Przejdę od razu do rzeczy. Otóż dzisiaj przy wymianie pasty termo przewodzącej procka miałem małe spięcie. Pomiędzy kabelkiem wychodzącym z karty graficznej do telewizora (przy oglądaniu filmów z kompa, korzystam czasem z telewizora) doszło do spięcia. Kabel VGA nie był podłączony do karty lecz tylko stykał się z obudową karty przez co doszło do spięcia. I teraz podczas włączania kompa slysze 2 długie piknięcia i dalej nic, ekran czarny, 2 radiatory z karty działają lecz tak z 7 na 10 włączeń komputera karta nie działa na pełnych obrotach jak to zwykle robiła przez 2 sec przy włączeniu kompa. Owa Karta to GF 260 GTX gainwarda

Podłączyłem starą kartę zamiast GTX260 - stara karta działa !

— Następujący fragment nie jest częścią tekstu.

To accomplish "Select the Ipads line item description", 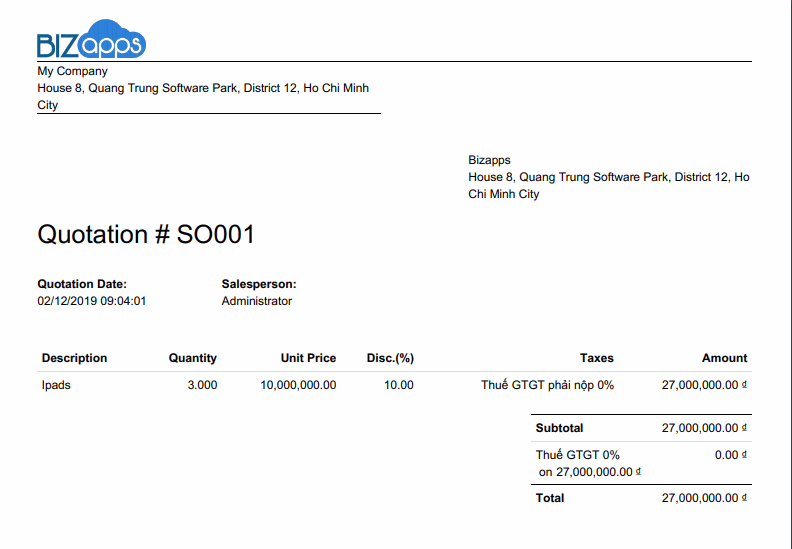I will pyautogui.click(x=56, y=385).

Podłączyłem GTX 260 na innym komputerze - i o dziwo działa prawidłowo ! Bez zadnych zastrzeżen

Pytanie brzmi co mogło się popsuć? A może przez spięcie zasilacz stracił na wydajności? Mam starego poczciwego FORTONA 400 W, wiem że to nie zbyt dużo lecz wczesniej wszystko działalo prawidłowo. Bardzo proszę o pomoc. Pozdrawiam

Na stronie producenta swojej płyty głównej sprawdź jaki masz bios i potem sprawdź co komputer Ci mówi tymi sygnałami.

Chris182 ,

Zapoznaj się z tematem i popraw tytuł tematu na konkretny, mówiący o problemie. W celu dokonania zaleconej korekty proszę użyć przycisku Edytuj przy poście otwierającym ten temat.

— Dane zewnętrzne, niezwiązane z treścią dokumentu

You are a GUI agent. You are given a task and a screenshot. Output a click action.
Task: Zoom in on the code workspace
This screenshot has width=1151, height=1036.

Zignorowanie zalecenia będzie skutkowało przeniesieniem tematu do Kosza.

z sygnałów awaryjnych biosa wynika że to jest jakis błąd karty graficznej, o dziwo karta działa sprawnie na innym kompie

Sprawdź jeszcze inną kartę graficzną na twojej płycie może problem nie będzie leżał po stronie karty (piszesz, że na innym kompie działa), może padł Ci slot od grafy i dlatego bios sygnalizuje problem z kartą.

Naprawione ! :slight_smile: Okazalo sie ze bolce wychodzace z molexa do ktorego byly podlaczone kable zasilajace karte graficzna (przejsciowka), byly poluzowane, doslownie 2 bolce wyszly z kostki molexa, przez co karta nie miala wystarczajacego zasilania.